The exercise
Retype every line of the listing below without changing anything.

Raw data
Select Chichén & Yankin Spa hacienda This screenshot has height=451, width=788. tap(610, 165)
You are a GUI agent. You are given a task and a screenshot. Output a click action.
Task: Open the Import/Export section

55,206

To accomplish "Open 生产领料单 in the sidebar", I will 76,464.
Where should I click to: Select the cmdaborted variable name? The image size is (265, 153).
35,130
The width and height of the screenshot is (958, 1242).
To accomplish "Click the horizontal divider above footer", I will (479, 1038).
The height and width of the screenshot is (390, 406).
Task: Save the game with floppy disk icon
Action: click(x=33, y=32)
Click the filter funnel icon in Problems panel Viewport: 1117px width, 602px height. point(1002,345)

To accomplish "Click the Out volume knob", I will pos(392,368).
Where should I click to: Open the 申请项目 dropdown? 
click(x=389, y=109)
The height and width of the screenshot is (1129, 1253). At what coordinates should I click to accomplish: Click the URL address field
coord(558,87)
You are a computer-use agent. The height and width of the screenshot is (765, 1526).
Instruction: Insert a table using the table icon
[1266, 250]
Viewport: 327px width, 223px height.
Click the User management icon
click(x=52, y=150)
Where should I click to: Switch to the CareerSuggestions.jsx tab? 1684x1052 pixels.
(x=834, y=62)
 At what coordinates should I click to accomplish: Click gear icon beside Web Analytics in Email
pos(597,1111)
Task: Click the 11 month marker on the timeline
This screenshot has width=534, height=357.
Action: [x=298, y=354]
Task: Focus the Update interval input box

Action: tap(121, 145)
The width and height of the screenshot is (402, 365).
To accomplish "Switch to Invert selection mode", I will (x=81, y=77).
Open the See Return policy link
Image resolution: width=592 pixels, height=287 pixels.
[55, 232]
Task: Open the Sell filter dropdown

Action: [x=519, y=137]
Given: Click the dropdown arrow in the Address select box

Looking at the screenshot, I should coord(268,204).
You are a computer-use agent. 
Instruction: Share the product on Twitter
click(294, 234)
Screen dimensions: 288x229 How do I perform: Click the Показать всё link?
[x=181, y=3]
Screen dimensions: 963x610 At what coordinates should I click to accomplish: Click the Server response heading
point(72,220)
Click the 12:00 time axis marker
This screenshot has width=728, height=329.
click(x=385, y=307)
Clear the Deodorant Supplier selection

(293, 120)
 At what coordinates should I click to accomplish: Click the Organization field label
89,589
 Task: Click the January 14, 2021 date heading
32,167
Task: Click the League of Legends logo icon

Written reply
Select Chichén & Yankin Spa hacienda This screenshot has height=451, width=788. tap(610, 165)
You are a GUI agent. You are given a task and a screenshot. Output a click action.
Task: Open the Import/Export section

55,206

To accomplish "Open 生产领料单 in the sidebar", I will 76,464.
Where should I click to: Select the cmdaborted variable name? The image size is (265, 153).
35,130
The width and height of the screenshot is (958, 1242).
To accomplish "Click the horizontal divider above footer", I will (479, 1038).
The height and width of the screenshot is (390, 406).
Task: Save the game with floppy disk icon
Action: click(x=33, y=32)
Click the filter funnel icon in Problems panel Viewport: 1117px width, 602px height. point(1002,345)

To accomplish "Click the Out volume knob", I will pos(392,368).
Where should I click to: Open the 申请项目 dropdown? 
click(x=389, y=109)
The height and width of the screenshot is (1129, 1253). At what coordinates should I click to accomplish: Click the URL address field
coord(558,87)
You are a computer-use agent. The height and width of the screenshot is (765, 1526).
Instruction: Insert a table using the table icon
[1266, 250]
Viewport: 327px width, 223px height.
Click the User management icon
click(x=52, y=150)
Where should I click to: Switch to the CareerSuggestions.jsx tab? 1684x1052 pixels.
(x=834, y=62)
 At what coordinates should I click to accomplish: Click gear icon beside Web Analytics in Email
pos(597,1111)
Task: Click the 11 month marker on the timeline
This screenshot has width=534, height=357.
Action: [x=298, y=354]
Task: Focus the Update interval input box

Action: tap(121, 145)
The width and height of the screenshot is (402, 365).
To accomplish "Switch to Invert selection mode", I will (x=81, y=77).
Open the See Return policy link
Image resolution: width=592 pixels, height=287 pixels.
[55, 232]
Task: Open the Sell filter dropdown

Action: [x=519, y=137]
Given: Click the dropdown arrow in the Address select box

Looking at the screenshot, I should coord(268,204).
You are a computer-use agent. 
Instruction: Share the product on Twitter
click(294, 234)
Screen dimensions: 288x229 How do I perform: Click the Показать всё link?
[x=181, y=3]
Screen dimensions: 963x610 At what coordinates should I click to accomplish: Click the Server response heading
point(72,220)
Click the 12:00 time axis marker
This screenshot has width=728, height=329.
click(x=385, y=307)
Clear the Deodorant Supplier selection

(293, 120)
 At what coordinates should I click to accomplish: Click the Organization field label
89,589
 Task: Click the January 14, 2021 date heading
32,167
Task: Click the League of Legends logo icon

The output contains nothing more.